• What needs to be done
Reproduce the records below line for line, without changing anything.
***
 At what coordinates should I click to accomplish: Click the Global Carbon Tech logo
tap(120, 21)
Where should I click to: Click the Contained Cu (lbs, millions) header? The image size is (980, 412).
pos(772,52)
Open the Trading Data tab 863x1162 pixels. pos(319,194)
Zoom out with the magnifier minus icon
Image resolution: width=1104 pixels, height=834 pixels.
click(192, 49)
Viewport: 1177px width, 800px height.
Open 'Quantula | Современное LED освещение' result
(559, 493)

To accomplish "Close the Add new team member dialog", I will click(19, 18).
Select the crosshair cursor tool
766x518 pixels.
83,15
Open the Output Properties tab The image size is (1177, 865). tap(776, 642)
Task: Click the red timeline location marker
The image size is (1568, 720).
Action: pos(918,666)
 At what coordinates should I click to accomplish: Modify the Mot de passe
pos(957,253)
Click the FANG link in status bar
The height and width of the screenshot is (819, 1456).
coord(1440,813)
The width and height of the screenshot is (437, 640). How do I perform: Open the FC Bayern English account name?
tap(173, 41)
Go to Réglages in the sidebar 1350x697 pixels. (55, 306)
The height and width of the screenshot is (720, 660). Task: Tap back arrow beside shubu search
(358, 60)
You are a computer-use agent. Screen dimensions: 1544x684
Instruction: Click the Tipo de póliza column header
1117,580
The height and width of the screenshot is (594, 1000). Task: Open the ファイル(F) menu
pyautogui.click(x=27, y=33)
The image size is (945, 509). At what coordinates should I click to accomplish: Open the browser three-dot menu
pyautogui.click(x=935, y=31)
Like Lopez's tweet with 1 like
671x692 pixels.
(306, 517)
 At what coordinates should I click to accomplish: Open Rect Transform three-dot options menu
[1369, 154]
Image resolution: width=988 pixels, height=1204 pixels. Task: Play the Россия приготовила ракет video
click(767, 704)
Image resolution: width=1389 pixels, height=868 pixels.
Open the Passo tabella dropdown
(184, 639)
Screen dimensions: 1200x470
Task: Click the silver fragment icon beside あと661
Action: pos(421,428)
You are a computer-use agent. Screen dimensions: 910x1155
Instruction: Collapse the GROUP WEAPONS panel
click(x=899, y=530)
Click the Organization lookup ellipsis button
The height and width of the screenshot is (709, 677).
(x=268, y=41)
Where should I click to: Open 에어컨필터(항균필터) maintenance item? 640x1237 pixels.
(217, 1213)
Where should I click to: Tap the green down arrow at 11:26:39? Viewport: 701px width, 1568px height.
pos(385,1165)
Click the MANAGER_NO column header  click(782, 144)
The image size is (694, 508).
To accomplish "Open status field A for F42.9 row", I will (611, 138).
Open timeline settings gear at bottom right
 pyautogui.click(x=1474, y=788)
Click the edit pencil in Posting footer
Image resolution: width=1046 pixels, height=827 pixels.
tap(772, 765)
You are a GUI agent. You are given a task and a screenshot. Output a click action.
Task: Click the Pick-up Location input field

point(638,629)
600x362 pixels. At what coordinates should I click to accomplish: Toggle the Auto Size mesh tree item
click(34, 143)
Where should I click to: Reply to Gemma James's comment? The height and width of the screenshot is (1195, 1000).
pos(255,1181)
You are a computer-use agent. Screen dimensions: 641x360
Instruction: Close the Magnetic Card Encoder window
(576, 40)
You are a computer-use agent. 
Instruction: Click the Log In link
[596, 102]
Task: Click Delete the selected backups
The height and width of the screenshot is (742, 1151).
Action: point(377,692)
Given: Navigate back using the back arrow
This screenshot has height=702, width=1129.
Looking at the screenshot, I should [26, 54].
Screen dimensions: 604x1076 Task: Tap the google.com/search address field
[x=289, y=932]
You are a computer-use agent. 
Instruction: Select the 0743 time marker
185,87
***
• Completed exercise
 At what coordinates should I click to accomplish: Click the Global Carbon Tech logo
tap(120, 21)
Where should I click to: Click the Contained Cu (lbs, millions) header? The image size is (980, 412).
pos(772,52)
Open the Trading Data tab 863x1162 pixels. pos(319,194)
Zoom out with the magnifier minus icon
Image resolution: width=1104 pixels, height=834 pixels.
click(192, 49)
Viewport: 1177px width, 800px height.
Open 'Quantula | Современное LED освещение' result
(559, 493)

To accomplish "Close the Add new team member dialog", I will click(19, 18).
Select the crosshair cursor tool
766x518 pixels.
83,15
Open the Output Properties tab The image size is (1177, 865). tap(776, 642)
Task: Click the red timeline location marker
The image size is (1568, 720).
Action: pos(918,666)
 At what coordinates should I click to accomplish: Modify the Mot de passe
pos(957,253)
Click the FANG link in status bar
The height and width of the screenshot is (819, 1456).
coord(1440,813)
The width and height of the screenshot is (437, 640). How do I perform: Open the FC Bayern English account name?
tap(173, 41)
Go to Réglages in the sidebar 1350x697 pixels. (55, 306)
The height and width of the screenshot is (720, 660). Task: Tap back arrow beside shubu search
(358, 60)
You are a computer-use agent. Screen dimensions: 1544x684
Instruction: Click the Tipo de póliza column header
1117,580
The height and width of the screenshot is (594, 1000). Task: Open the ファイル(F) menu
pyautogui.click(x=27, y=33)
The image size is (945, 509). At what coordinates should I click to accomplish: Open the browser three-dot menu
pyautogui.click(x=935, y=31)
Like Lopez's tweet with 1 like
671x692 pixels.
(306, 517)
 At what coordinates should I click to accomplish: Open Rect Transform three-dot options menu
[1369, 154]
Image resolution: width=988 pixels, height=1204 pixels. Task: Play the Россия приготовила ракет video
click(767, 704)
Image resolution: width=1389 pixels, height=868 pixels.
Open the Passo tabella dropdown
(184, 639)
Screen dimensions: 1200x470
Task: Click the silver fragment icon beside あと661
Action: pos(421,428)
You are a computer-use agent. Screen dimensions: 910x1155
Instruction: Collapse the GROUP WEAPONS panel
click(x=899, y=530)
Click the Organization lookup ellipsis button
The height and width of the screenshot is (709, 677).
(x=268, y=41)
Where should I click to: Open 에어컨필터(항균필터) maintenance item? 640x1237 pixels.
(217, 1213)
Where should I click to: Tap the green down arrow at 11:26:39? Viewport: 701px width, 1568px height.
pos(385,1165)
Click the MANAGER_NO column header  click(782, 144)
The image size is (694, 508).
To accomplish "Open status field A for F42.9 row", I will (611, 138).
Open timeline settings gear at bottom right
 pyautogui.click(x=1474, y=788)
Click the edit pencil in Posting footer
Image resolution: width=1046 pixels, height=827 pixels.
tap(772, 765)
You are a GUI agent. You are given a task and a screenshot. Output a click action.
Task: Click the Pick-up Location input field

point(638,629)
600x362 pixels. At what coordinates should I click to accomplish: Toggle the Auto Size mesh tree item
click(34, 143)
Where should I click to: Reply to Gemma James's comment? The height and width of the screenshot is (1195, 1000).
pos(255,1181)
You are a computer-use agent. Screen dimensions: 641x360
Instruction: Close the Magnetic Card Encoder window
(576, 40)
You are a computer-use agent. 
Instruction: Click the Log In link
[596, 102]
Task: Click Delete the selected backups
The height and width of the screenshot is (742, 1151).
Action: point(377,692)
Given: Navigate back using the back arrow
This screenshot has height=702, width=1129.
Looking at the screenshot, I should [26, 54].
Screen dimensions: 604x1076 Task: Tap the google.com/search address field
[x=289, y=932]
You are a computer-use agent. 
Instruction: Select the 0743 time marker
185,87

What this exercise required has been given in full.